As part of Abbott’s border initiative, dubbed Operation Lone Star, the governor sent about 1,000 officers from the Texas Department of Public Safety – about a quarter of the state’s police force – to the counties at or near the border. After declaring that the increase in illegal immigration was catastrophic in May, the governor warned in June that his police force would begin making arrests on state charge and ordered the prison system to open a space for imprisoned immigrants.

But Abbott’s initiative to convert Briscoe prison to prison proved controversial. After moving all state prisoners out of the unit in June, nearly 150 prison guards were left to watch an empty unit for more than a month as authorities scrambled to determine what changes were needed to house immigrant inmates. Meanwhile, the rest of the prison system remained dangerously understaffed. The prison was also linked to Abbott’s border security initiative shortly after he and other heads of state decided to siphon off $ 250 million – at least temporarily – from the prison department to go rather towards the construction of a border wall.

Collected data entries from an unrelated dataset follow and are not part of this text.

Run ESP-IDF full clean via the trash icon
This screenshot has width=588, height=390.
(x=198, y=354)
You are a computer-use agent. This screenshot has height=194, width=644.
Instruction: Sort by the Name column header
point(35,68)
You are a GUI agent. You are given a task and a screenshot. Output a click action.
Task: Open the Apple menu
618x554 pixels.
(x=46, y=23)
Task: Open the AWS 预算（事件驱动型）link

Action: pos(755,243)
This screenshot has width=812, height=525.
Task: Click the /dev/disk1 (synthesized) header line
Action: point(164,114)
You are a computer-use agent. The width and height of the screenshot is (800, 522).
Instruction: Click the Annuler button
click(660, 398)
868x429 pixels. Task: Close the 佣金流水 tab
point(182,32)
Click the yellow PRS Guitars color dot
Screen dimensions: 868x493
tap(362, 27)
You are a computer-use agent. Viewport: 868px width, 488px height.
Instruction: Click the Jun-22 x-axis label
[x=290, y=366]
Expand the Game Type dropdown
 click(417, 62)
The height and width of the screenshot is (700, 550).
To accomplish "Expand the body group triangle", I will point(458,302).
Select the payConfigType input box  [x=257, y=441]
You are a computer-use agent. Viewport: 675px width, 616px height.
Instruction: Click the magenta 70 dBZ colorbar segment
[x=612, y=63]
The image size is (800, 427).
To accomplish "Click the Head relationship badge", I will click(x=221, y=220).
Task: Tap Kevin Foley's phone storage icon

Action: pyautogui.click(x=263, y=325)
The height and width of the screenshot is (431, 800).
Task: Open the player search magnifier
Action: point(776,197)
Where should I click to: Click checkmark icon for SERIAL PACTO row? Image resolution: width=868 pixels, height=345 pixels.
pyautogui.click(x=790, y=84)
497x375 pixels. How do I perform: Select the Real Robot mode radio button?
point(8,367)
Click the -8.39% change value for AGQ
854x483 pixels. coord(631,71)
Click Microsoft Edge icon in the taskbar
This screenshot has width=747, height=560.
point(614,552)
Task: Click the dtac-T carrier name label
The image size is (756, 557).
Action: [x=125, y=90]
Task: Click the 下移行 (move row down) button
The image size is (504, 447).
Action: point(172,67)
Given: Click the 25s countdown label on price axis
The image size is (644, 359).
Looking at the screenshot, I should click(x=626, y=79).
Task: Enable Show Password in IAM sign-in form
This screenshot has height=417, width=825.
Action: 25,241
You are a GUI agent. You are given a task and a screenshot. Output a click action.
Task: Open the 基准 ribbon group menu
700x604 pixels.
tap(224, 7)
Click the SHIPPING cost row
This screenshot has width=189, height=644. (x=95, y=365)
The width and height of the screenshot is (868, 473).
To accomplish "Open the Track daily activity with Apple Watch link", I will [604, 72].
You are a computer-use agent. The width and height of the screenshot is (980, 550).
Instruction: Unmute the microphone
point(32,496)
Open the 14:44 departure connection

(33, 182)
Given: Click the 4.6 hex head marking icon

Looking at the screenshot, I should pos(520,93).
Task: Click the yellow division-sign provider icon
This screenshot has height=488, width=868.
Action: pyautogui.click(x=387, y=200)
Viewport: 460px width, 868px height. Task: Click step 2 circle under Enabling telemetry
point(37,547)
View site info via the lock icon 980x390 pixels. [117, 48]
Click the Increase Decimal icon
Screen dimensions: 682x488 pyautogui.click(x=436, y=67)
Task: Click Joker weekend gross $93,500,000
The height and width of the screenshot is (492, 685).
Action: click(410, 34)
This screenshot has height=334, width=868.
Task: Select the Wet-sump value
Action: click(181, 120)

It is still unclear whether Briscoe Prison now meets the minimum standards for a Texas prison, which often does not match the way state prisons are run because they house different populations. While Texas prisons house people convicted of state crimes, Texas prisons primarily hold people accused but not convicted of crimes, including minor offenses.

In a statement on Wednesday, TDCJ officials said the agency was working with the Texas Commission on Jail Standards and the Texas Commission on Law Enforcement to convert the prison into a suitable prison. For example, prison officers were temporarily allowed as jailers, additional medical staff and guards were added, and the unit installed temporary air conditioning in living areas.

Texas County jails need to be cooled to 85 degrees or less, while most Texas jails – including Briscoe – noticeably lack air conditioning in living areas. TDCJ spokesman Robert Hurst said air conditioning is now sent into the building through ducts and powered by portable generators.

“Ensuring public safety is part of the core mission of the TDCJ,” Bryan Collier, executive director of prisons, said in the statement. “The agency will continue to work with stakeholders and state leaders to help counties meet this important challenge.”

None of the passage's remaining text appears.